- American Red Cross Volunteer Life Saving Corps Station
- U.S. National Register of Historic Places
- Location: Jacksonville Beach, Florida
- Coordinates: 30°17′22″N 81°23′23″W﻿ / ﻿30.28944°N 81.38972°W
- NRHP reference No.: 14000187
- Added to NRHP: May 5, 2014

= American Red Cross Volunteer Life Saving Corps Station =

Historic Red Cross station in Florida, US

American Red Cross Volunteer Life Saving Corps Station is a national historic site located at 2 Ocean Front North, Jacksonville Beach, in Duval County. As of 2014, the building is a part of to the National Register of Historic Places. The historic lifeguard station was donated to the city of Jacksonville Beach, the American Red Cross logos were removed, and the city continues to use it for lifeguards.

==Background==
In Jacksonville, the American Red Cross Volunteer Life Saving Corps (ARCVLSC) is a non-profit organization made up of volunteer lifeguards. It is a division of the American Red Cross, which provides volunteer lifeguards to Jacksonville beaches and internationally through Lifeguards Without Borders.

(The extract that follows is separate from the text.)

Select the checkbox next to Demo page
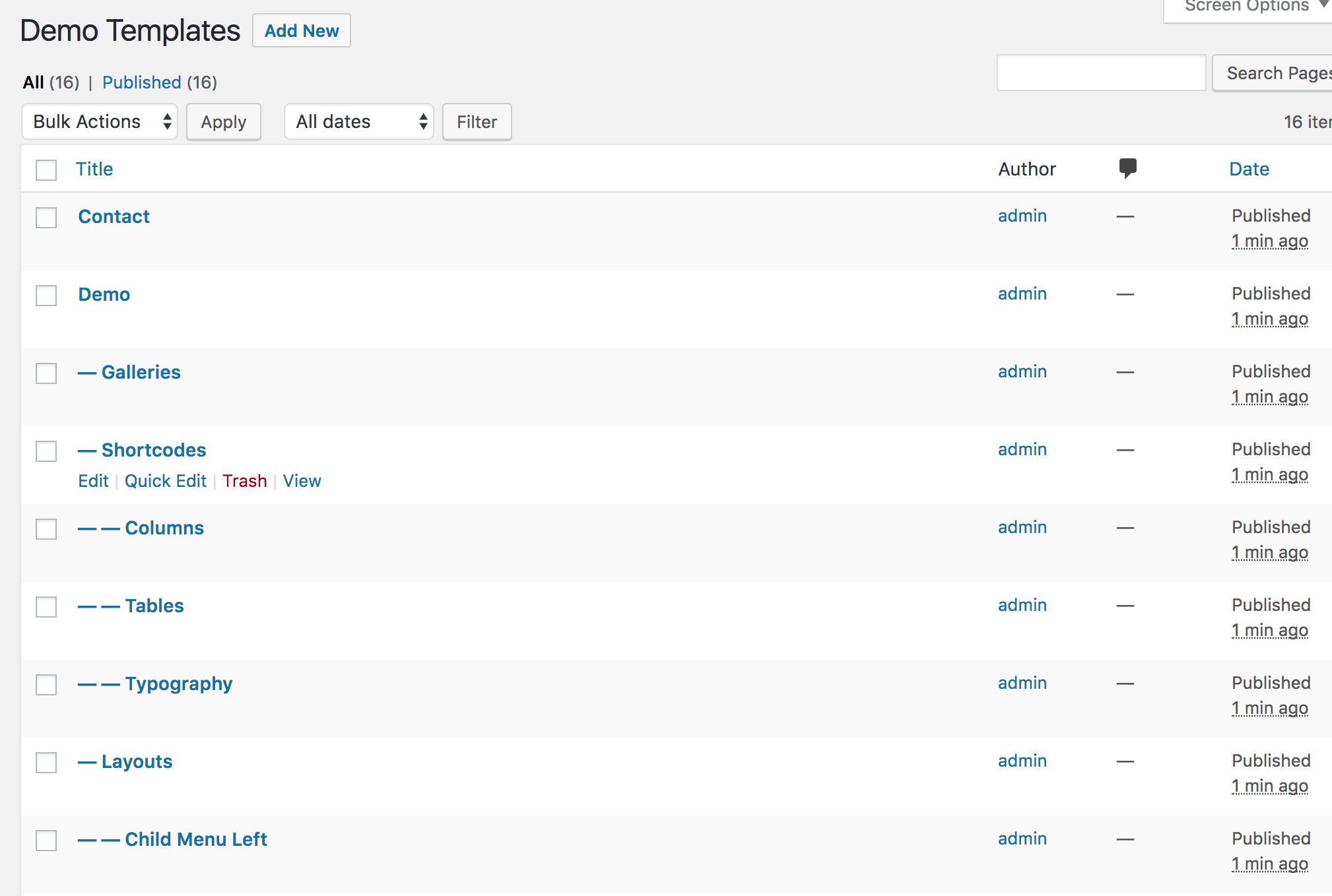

In the summer of 1912, Lyman G. Haskell, a medical doctor in Jacksonville who also worked as the Physical Director of the YMCA, and Clarence H. MacDonald, Playground Director for the City of Jacksonville, conceptualized and founded a corps affiliated with the United States Volunteer Life Saving Corps at what was then called Pablo Beach, Florida. These men became the first Medical Officer and Captain, respectively. In 1914, the seventeen charter members of the Corps became part of the American Red Cross's national water safety program as the American Red Cross Volunteer Life Saving Corps, Coast Guard Division #1.

The building, constructed in 1947, is an example in the Art Moderne Style of local architect Jefferson Davis Powell.

It was added to the National Register of Historic Places on May 5, 2014.

== Volunteer Corps Station Now ==
The ARCVLSC volunteer ranks include more than 120 active members and hundreds of alumni of the Corps. In its 106 years of service, members of the Corps have recorded 1,430 lifesaving rescues, 1,753 assists to swimmers in distress, and more than 25,000 first aid cases ranging from jellyfish stings to broken limbs.

This service to the community has been accomplished through almost 1,300,000 hours of volunteer service by the 4,000 members and alumni of the Volunteer Life Saving Corps.

However, 102 years after its founding (in 2014), the Jacksonville Beach volunteer corps is the last of its kind in the country. The Life Saving Corps Station is listed in the National Register of Historic Places Program.